**** EXERCISE INPUTS

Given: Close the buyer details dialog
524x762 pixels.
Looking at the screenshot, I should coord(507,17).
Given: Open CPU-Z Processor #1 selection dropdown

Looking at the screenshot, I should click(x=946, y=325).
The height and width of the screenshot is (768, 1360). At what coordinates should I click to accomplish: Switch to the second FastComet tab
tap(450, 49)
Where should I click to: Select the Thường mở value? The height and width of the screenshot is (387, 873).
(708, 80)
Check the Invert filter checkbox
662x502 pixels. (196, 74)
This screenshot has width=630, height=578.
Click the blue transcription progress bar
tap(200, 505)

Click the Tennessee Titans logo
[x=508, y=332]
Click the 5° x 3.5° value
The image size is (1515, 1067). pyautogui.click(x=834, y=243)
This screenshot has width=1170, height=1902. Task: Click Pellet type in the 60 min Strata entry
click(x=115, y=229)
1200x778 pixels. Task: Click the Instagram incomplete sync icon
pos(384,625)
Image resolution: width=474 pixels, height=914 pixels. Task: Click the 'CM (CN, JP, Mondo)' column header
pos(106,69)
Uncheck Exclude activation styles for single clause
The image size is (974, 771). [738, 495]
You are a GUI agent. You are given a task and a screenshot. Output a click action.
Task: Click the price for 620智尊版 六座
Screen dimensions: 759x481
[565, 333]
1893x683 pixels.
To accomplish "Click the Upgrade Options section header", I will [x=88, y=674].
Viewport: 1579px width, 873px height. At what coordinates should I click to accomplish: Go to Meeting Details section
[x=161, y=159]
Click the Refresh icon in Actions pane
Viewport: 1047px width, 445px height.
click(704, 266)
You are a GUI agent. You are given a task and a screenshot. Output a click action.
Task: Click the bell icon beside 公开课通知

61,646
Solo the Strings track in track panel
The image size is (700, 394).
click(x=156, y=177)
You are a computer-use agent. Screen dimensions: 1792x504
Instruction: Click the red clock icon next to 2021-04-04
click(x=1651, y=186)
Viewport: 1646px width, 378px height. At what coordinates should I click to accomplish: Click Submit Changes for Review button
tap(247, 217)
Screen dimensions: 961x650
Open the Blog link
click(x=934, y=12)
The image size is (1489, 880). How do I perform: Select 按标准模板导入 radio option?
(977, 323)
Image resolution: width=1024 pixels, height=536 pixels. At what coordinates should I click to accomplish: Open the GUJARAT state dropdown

********

• GOAL OF THE EXERCISE: None of the records may be left out; each is to be restated exactly.

• RESPONSE AREA:
Given: Close the buyer details dialog
524x762 pixels.
Looking at the screenshot, I should coord(507,17).
Given: Open CPU-Z Processor #1 selection dropdown

Looking at the screenshot, I should click(x=946, y=325).
The height and width of the screenshot is (768, 1360). At what coordinates should I click to accomplish: Switch to the second FastComet tab
tap(450, 49)
Where should I click to: Select the Thường mở value? The height and width of the screenshot is (387, 873).
(708, 80)
Check the Invert filter checkbox
662x502 pixels. (196, 74)
This screenshot has width=630, height=578.
Click the blue transcription progress bar
tap(200, 505)

Click the Tennessee Titans logo
[x=508, y=332]
Click the 5° x 3.5° value
The image size is (1515, 1067). pyautogui.click(x=834, y=243)
This screenshot has width=1170, height=1902. Task: Click Pellet type in the 60 min Strata entry
click(x=115, y=229)
1200x778 pixels. Task: Click the Instagram incomplete sync icon
pos(384,625)
Image resolution: width=474 pixels, height=914 pixels. Task: Click the 'CM (CN, JP, Mondo)' column header
pos(106,69)
Uncheck Exclude activation styles for single clause
The image size is (974, 771). [738, 495]
You are a GUI agent. You are given a task and a screenshot. Output a click action.
Task: Click the price for 620智尊版 六座
Screen dimensions: 759x481
[565, 333]
1893x683 pixels.
To accomplish "Click the Upgrade Options section header", I will [x=88, y=674].
Viewport: 1579px width, 873px height. At what coordinates should I click to accomplish: Go to Meeting Details section
[x=161, y=159]
Click the Refresh icon in Actions pane
Viewport: 1047px width, 445px height.
click(704, 266)
You are a GUI agent. You are given a task and a screenshot. Output a click action.
Task: Click the bell icon beside 公开课通知

61,646
Solo the Strings track in track panel
The image size is (700, 394).
click(x=156, y=177)
You are a computer-use agent. Screen dimensions: 1792x504
Instruction: Click the red clock icon next to 2021-04-04
click(x=1651, y=186)
Viewport: 1646px width, 378px height. At what coordinates should I click to accomplish: Click Submit Changes for Review button
tap(247, 217)
Screen dimensions: 961x650
Open the Blog link
click(x=934, y=12)
The image size is (1489, 880). How do I perform: Select 按标准模板导入 radio option?
(977, 323)
Image resolution: width=1024 pixels, height=536 pixels. At what coordinates should I click to accomplish: Open the GUJARAT state dropdown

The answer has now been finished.